Stored items

--------------------

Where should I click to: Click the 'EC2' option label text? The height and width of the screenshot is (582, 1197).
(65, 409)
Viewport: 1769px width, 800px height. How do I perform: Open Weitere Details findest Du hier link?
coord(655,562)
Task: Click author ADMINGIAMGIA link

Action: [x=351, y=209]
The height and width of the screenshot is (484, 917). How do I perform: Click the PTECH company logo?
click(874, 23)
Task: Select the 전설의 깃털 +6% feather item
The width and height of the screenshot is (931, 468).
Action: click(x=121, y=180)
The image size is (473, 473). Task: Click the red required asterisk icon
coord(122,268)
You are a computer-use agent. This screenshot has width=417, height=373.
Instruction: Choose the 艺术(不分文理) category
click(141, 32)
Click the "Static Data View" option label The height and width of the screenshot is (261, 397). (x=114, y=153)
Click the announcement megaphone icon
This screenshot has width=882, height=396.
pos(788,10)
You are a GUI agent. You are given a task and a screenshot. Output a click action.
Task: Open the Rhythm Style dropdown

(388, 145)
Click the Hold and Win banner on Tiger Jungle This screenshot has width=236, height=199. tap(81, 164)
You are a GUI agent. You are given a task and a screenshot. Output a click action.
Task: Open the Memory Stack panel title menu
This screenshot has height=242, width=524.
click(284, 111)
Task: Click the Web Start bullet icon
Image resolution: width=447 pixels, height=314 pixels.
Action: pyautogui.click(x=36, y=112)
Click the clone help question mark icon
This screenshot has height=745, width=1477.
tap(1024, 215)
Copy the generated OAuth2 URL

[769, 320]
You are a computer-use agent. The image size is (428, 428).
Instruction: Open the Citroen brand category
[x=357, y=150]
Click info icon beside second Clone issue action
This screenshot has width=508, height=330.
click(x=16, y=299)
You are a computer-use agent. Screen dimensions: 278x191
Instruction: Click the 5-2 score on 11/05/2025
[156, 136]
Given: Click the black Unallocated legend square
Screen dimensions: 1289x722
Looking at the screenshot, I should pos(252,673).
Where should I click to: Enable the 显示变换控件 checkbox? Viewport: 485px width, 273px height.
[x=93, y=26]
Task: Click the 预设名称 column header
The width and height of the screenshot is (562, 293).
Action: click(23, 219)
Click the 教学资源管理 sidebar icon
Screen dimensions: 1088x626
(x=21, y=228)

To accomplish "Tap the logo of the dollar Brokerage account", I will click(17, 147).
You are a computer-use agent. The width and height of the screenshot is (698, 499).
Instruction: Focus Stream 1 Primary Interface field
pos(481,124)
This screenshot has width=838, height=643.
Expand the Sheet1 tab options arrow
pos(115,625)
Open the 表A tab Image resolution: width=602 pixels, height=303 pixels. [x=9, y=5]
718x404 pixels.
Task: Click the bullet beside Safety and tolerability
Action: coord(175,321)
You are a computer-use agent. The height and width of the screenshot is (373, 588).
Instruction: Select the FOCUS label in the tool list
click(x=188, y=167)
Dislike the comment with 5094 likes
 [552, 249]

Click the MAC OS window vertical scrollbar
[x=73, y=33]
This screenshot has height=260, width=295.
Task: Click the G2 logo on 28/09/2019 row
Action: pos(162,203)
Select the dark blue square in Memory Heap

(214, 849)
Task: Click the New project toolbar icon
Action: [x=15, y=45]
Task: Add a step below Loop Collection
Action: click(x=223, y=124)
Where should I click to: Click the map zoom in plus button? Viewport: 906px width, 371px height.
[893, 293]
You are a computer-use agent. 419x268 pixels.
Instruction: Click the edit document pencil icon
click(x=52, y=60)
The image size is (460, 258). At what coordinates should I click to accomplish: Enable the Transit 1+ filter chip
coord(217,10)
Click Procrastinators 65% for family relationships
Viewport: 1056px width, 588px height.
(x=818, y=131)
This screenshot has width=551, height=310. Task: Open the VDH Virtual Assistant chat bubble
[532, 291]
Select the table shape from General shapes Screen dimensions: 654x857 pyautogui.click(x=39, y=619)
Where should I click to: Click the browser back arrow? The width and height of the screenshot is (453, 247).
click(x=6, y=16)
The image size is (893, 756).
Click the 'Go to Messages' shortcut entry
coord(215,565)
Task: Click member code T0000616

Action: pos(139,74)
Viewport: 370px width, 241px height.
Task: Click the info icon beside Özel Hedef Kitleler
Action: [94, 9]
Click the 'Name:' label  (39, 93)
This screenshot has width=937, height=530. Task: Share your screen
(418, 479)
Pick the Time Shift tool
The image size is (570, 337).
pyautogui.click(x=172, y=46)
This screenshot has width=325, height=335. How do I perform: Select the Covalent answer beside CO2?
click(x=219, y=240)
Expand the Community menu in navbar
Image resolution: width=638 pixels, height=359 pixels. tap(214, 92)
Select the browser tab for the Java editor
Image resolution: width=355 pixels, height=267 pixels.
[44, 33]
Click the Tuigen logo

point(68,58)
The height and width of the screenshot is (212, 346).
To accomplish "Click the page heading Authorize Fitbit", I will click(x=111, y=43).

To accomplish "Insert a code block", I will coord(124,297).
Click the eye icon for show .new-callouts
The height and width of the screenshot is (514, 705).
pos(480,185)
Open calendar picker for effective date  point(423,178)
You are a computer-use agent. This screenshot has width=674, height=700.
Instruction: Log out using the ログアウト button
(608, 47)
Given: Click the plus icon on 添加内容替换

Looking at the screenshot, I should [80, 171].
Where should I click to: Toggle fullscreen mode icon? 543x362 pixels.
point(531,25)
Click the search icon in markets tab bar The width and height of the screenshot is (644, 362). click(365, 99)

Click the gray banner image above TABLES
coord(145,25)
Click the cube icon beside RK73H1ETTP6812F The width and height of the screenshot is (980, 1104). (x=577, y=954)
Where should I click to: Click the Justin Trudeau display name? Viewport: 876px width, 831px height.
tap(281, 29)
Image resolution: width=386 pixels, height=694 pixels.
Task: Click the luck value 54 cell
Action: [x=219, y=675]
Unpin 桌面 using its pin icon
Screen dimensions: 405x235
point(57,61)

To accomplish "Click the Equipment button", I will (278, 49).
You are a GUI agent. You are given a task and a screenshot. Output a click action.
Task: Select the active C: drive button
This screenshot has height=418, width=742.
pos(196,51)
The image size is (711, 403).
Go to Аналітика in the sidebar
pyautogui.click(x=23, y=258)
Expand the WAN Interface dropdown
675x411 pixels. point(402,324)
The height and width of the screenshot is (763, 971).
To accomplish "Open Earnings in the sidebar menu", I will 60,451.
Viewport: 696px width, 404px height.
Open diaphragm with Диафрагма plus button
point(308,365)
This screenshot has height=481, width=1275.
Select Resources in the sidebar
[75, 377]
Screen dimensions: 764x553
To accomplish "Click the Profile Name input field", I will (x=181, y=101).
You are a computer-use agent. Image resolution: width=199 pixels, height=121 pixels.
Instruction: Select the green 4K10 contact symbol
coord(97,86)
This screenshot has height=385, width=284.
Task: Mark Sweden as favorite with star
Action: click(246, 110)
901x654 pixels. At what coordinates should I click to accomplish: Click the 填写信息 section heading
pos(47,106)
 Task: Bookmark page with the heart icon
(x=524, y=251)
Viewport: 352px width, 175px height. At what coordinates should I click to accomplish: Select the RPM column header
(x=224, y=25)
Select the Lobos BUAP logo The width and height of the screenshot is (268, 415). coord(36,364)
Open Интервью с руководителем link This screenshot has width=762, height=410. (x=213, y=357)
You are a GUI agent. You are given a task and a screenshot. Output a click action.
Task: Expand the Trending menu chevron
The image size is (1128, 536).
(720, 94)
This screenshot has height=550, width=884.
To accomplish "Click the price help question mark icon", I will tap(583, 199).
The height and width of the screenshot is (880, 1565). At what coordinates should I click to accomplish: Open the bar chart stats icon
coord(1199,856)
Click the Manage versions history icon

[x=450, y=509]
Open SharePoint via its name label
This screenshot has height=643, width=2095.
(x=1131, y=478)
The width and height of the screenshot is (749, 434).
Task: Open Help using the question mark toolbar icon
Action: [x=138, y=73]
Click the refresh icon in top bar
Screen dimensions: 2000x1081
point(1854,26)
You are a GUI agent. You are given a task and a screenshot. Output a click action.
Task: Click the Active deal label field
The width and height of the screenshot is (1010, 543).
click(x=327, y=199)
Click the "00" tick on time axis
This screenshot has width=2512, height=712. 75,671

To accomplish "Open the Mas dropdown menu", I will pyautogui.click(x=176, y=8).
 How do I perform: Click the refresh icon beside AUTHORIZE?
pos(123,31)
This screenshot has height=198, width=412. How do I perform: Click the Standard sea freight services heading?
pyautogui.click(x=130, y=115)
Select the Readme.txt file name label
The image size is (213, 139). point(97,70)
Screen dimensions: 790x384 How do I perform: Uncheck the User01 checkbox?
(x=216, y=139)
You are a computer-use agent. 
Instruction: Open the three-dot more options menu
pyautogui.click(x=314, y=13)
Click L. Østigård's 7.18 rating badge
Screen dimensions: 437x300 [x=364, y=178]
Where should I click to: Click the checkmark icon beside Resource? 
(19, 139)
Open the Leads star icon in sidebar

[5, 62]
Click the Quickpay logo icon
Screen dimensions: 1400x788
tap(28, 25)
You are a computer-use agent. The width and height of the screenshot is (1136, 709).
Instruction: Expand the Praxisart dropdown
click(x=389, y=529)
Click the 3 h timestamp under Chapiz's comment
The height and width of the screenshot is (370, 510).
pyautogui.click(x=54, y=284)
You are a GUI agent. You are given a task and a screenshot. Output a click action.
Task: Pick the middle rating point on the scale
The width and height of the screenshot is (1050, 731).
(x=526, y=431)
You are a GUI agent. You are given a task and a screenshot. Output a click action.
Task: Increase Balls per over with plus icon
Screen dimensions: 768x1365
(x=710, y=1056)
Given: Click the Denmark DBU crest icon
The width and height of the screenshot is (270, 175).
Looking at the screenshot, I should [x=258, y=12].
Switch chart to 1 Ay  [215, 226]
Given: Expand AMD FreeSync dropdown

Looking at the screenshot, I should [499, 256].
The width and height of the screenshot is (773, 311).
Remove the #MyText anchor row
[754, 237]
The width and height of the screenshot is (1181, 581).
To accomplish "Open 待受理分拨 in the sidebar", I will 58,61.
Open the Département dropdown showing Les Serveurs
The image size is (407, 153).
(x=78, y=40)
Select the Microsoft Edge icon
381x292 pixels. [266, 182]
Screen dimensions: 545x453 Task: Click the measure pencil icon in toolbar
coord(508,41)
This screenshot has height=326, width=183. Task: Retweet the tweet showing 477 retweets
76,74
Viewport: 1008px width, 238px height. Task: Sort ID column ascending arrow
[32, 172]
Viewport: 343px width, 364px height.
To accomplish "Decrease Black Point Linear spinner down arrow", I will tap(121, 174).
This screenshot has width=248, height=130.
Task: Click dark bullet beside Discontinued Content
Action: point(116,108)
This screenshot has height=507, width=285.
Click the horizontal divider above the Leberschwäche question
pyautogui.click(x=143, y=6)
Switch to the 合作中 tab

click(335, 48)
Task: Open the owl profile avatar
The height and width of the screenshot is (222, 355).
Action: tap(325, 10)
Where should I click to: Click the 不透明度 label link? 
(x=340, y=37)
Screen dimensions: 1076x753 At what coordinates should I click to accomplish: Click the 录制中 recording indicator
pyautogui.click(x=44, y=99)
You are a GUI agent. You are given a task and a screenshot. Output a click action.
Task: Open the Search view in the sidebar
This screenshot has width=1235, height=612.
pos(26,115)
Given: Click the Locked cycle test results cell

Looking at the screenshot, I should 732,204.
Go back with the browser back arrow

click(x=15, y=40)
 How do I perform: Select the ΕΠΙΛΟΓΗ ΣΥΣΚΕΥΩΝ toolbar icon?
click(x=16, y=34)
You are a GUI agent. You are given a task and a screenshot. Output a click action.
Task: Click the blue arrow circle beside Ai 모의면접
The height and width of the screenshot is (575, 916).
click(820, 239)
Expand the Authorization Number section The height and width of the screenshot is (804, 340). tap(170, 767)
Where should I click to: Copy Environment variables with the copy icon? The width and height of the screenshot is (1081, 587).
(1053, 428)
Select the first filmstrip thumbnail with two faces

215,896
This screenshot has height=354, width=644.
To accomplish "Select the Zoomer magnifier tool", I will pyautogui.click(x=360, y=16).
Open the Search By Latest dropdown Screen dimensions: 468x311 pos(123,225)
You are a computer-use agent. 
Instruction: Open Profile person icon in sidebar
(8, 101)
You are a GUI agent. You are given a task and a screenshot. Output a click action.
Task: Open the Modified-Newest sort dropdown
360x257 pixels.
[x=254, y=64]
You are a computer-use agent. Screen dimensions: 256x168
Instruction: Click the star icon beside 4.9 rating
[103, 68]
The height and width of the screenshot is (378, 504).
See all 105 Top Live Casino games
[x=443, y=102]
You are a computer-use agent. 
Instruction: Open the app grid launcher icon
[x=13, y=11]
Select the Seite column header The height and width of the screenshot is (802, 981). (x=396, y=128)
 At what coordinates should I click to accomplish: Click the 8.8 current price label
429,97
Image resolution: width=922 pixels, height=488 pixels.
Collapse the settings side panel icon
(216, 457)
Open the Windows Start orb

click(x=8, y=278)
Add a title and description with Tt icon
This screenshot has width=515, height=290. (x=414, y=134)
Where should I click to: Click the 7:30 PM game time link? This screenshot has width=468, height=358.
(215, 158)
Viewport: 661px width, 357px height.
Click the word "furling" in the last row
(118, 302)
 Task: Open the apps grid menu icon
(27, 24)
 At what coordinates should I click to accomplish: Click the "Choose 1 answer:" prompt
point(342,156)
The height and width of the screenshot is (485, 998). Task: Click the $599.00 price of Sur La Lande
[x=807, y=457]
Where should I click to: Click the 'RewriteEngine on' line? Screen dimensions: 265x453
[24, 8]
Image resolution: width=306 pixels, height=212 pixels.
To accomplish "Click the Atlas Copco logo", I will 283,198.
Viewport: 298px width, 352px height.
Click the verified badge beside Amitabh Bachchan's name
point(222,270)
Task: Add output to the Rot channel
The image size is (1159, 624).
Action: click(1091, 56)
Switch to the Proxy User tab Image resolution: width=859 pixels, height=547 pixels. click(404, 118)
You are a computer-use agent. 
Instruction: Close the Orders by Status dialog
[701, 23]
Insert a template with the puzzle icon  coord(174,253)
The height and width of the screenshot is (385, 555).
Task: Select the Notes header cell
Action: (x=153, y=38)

--------------------

_What is being asked_
From the records above, reproduce exactly the lines from the one with "Instruction: Click the edit" to the one with "has width=674, height=700.", both included, and no others.

_Answer space_
Instruction: Click the edit document pencil icon
click(x=52, y=60)
The image size is (460, 258). At what coordinates should I click to accomplish: Enable the Transit 1+ filter chip
coord(217,10)
Click Procrastinators 65% for family relationships
Viewport: 1056px width, 588px height.
(x=818, y=131)
This screenshot has width=551, height=310. Task: Open the VDH Virtual Assistant chat bubble
[532, 291]
Select the table shape from General shapes Screen dimensions: 654x857 pyautogui.click(x=39, y=619)
Where should I click to: Click the browser back arrow? The width and height of the screenshot is (453, 247).
click(x=6, y=16)
The image size is (893, 756).
Click the 'Go to Messages' shortcut entry
coord(215,565)
Task: Click member code T0000616

Action: pos(139,74)
Viewport: 370px width, 241px height.
Task: Click the info icon beside Özel Hedef Kitleler
Action: [94, 9]
Click the 'Name:' label  (39, 93)
This screenshot has width=937, height=530. Task: Share your screen
(418, 479)
Pick the Time Shift tool
The image size is (570, 337).
pyautogui.click(x=172, y=46)
This screenshot has width=325, height=335. How do I perform: Select the Covalent answer beside CO2?
click(x=219, y=240)
Expand the Community menu in navbar
Image resolution: width=638 pixels, height=359 pixels. tap(214, 92)
Select the browser tab for the Java editor
Image resolution: width=355 pixels, height=267 pixels.
[44, 33]
Click the Tuigen logo

point(68,58)
The height and width of the screenshot is (212, 346).
To accomplish "Click the page heading Authorize Fitbit", I will click(x=111, y=43).

To accomplish "Insert a code block", I will coord(124,297).
Click the eye icon for show .new-callouts
The height and width of the screenshot is (514, 705).
pos(480,185)
Open calendar picker for effective date  point(423,178)
You are a computer-use agent. This screenshot has width=674, height=700.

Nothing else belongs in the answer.